Questi i principi alla base della proposta di modifica del regolamento per l’assegnazione e la gestione degli alloggi di Edilizia Residenziale Pubblica presentato oggi in commissione consiliare dal Vicesindaco di Rimini con delega alle politiche abitative, Gloria Lisi. Dopo la presentazione odierna, la discussione si svolgerà nella prossima seduta della commissione consiliare, programmata per la settimana prossima.

La bozza di regolamento presentata – ed approvata in data 29/01/2016 dal Tavolo Tecnico di ambito provinciale  – ha lo scopo dunque  di ripristinare in ambito provinciale  un sistema integrato per l’assegnazione e la gestione di alloggi di ERP omogeneo e uniforme.

Tra le differenze rispetto al regolamento precedente, da segnalare quella che ristabilisce il criterio di “anzianità di residenza” rispetto a quello attuale di “anzianità di domanda”. Un criterio, tra l’altro, già presente sostanzialmente in altri comuni del territorio regionale. Il regolamento attuale del Comune di Rimini contempla un punteggio legato all’anzianità di graduatoria, mentre con la nuova proposta, che recepisce anche recenti disposizioni regionali per l’accesso all’ERP, presentata in commissione viene introdotto un punteggio ulteriore per un’anzianità di residenza di almeno 5 anni. Parallelamente, si riduce invece da 5 a 3 anni, l’anzianità di residenza necessaria per avere un punteggio aggiuntivo per gli anziani ultrasettantenni, andando così incontro alle famiglie che tengono in casa una persona anziana.

Un altro criterio introdotto dal Comune di Rimini, e presente al momento solamente nel regolamento di Rimini – quello di un punteggio aggiuntivo peri lavoratori colpiti dalla crisi – sarà recepito anche dagli altri territori, con alcune novità importanti. Su tutte, quella che amplia i beneficiari degli interventi non solo per chi deteneva un contratto a tempo indeterminato, ma anche per coloro in fuoriuscita dal supporto degli ammortizzatori sociali o coloro che,negli ultimi due anni, abbiano cessato attività libero professionali o artigianali.

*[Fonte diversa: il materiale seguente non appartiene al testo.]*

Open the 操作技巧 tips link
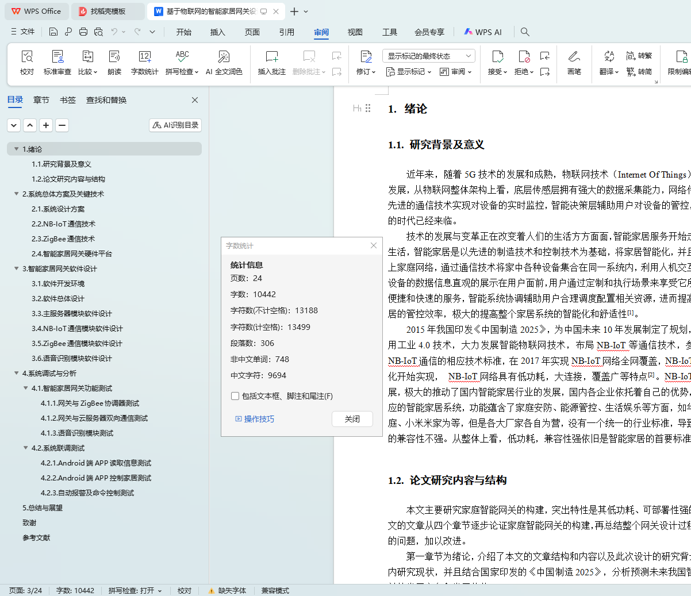The image size is (691, 596). pyautogui.click(x=255, y=419)
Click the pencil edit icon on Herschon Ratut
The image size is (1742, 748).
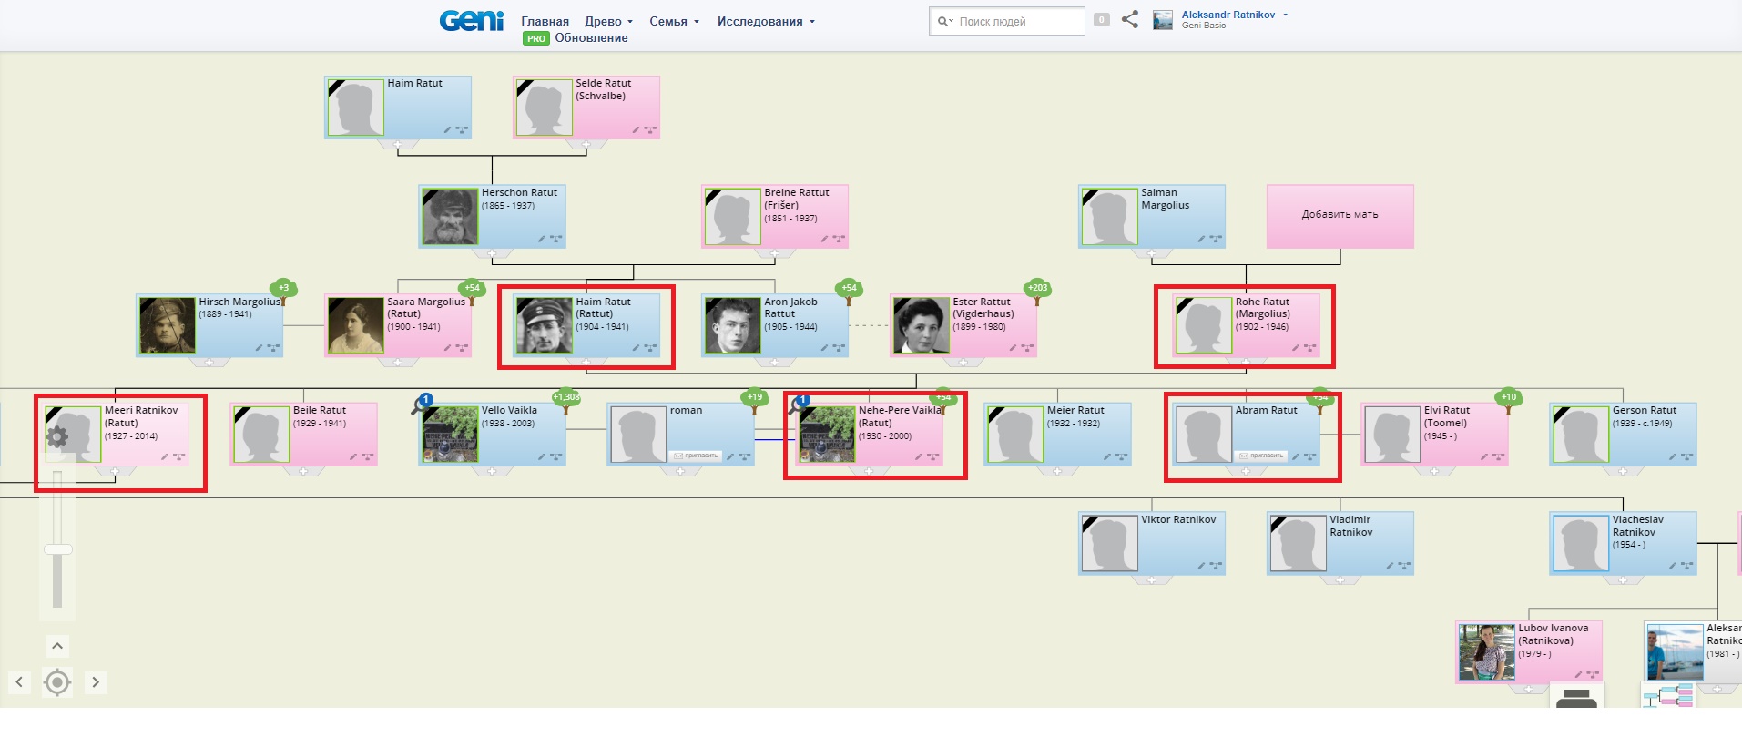pyautogui.click(x=541, y=239)
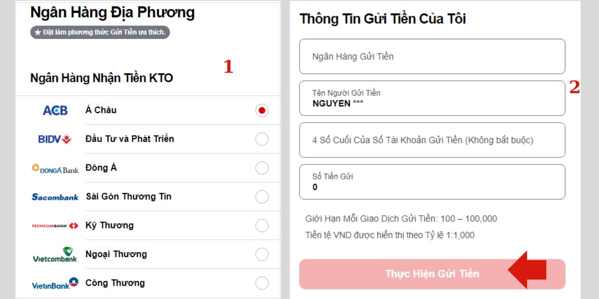The width and height of the screenshot is (599, 299).
Task: Select the ACB bank logo icon
Action: pyautogui.click(x=55, y=110)
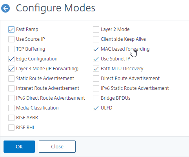Viewport: 189px width, 157px height.
Task: Enable the RISE APBR option
Action: click(11, 118)
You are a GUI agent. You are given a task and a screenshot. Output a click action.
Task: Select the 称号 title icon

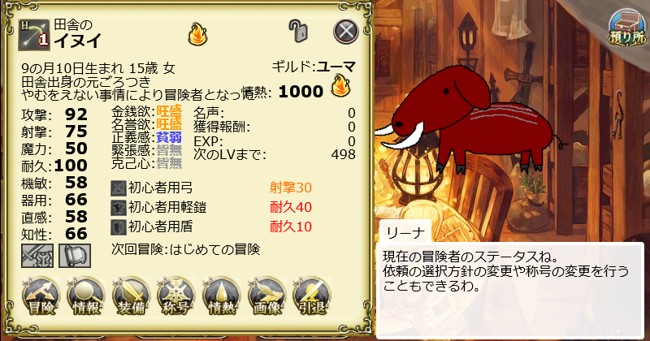pyautogui.click(x=176, y=296)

Tale criterio è stato pensato per essere maggiormente efficaci laddove  un sopraggiunto bisogno , come può essere uno sfratto, un invalidità, la perdita del lavoro, porta una famiglia a presentarsi, anche per la prima volta, a fare domanda per un alloggio ERP. La sua domanda può dunque concorre al pari delle altre domande già presenti in graduatoria, senza subire penalizzazioni dovute all’anzianità della domanda. Un principio, quest’ultimo, che ha dimostrato in questi anni diverse criticità, confermate dalle frequenti rinunce che il servizio casa registra annualmente (37 solo nell’ultimo anno).

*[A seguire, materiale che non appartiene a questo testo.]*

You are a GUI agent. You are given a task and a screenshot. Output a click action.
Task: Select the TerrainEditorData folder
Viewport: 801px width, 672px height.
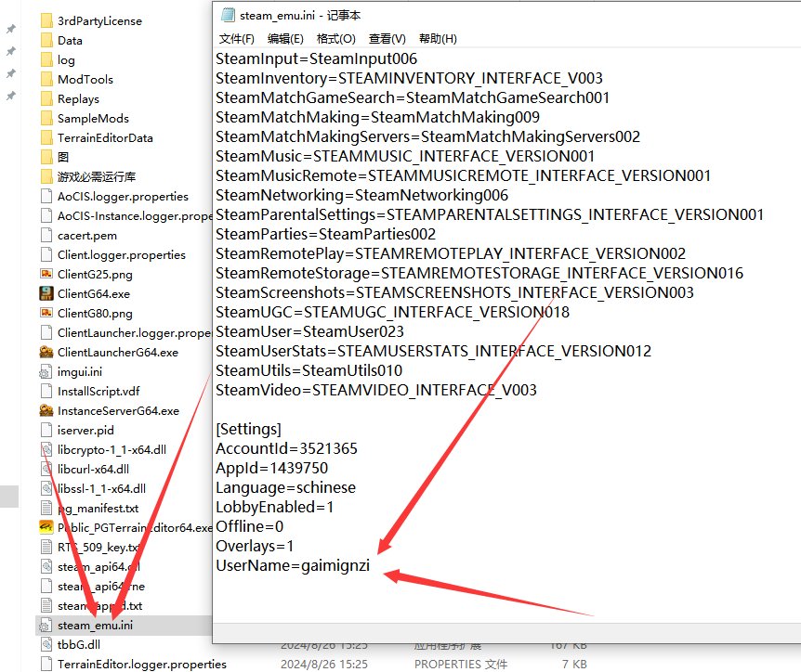pos(105,137)
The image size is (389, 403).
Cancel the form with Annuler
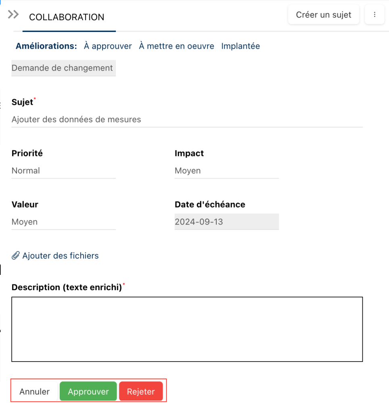pyautogui.click(x=35, y=391)
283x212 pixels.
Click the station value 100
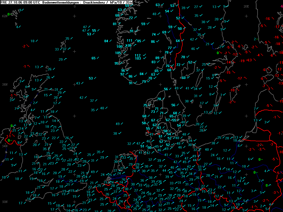click(x=119, y=46)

“Una proposta importante – commenta Vicesindaco di Rimini con delega alle politiche abitative, Gloria Lisi – frutto dell’intenso lavoro fatto in ambito provinciale, insieme alle altre amministrazioni locali. Le novità presentate, oltre a tendere ad una sostanziale uniformità territoriale, sono in grado di migliorare l’equità dei regolamenti, eliminando “i professionisti del welfare”, ovvero coloro che storicamente fanno domanda aldilà di un effettivo bisogno, ma esclusivamente per accumulare punteggi utili alla graduatoria. Questo non sarà più possibile mentre, al contrario, verranno valorizzati coloro che, tramite il loro lavoro, contribuiscono da tempo alla propria comunità ma che, per licenziamento, sfratto, o altro fatto accidentale, si trovano momentaneamente in situazione di effettivo bisogno e disagio sociale. Un regolamento in sostanza più in sintonia con le attuali dinamiche sociali, più equo verso chi presenta reali bisogno ma severo ed escludente verso i furbetti delle case popolari”.